● Task statement
Although the entries contain pictures, only their words should be duplicated exactly.

** Opening Available data block **

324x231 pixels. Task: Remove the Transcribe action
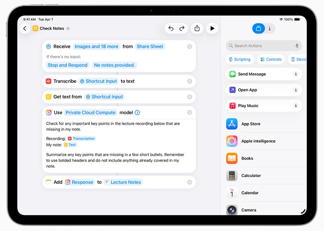(x=189, y=81)
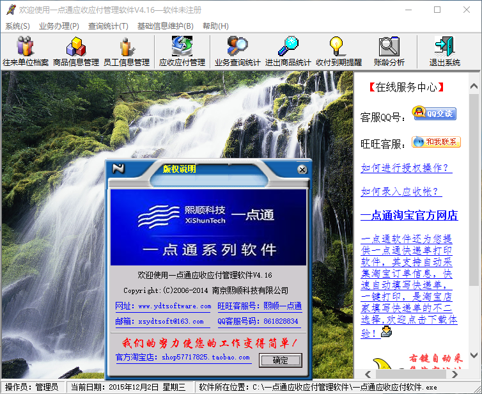Open 业务查询统计 magnifier icon
The width and height of the screenshot is (482, 394).
(x=237, y=51)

** Closing Available data block **

● Task solution
324x231 pixels. Task: Remove the Transcribe action
(x=189, y=81)
Open 业务查询统计 magnifier icon
The width and height of the screenshot is (482, 394).
(x=237, y=51)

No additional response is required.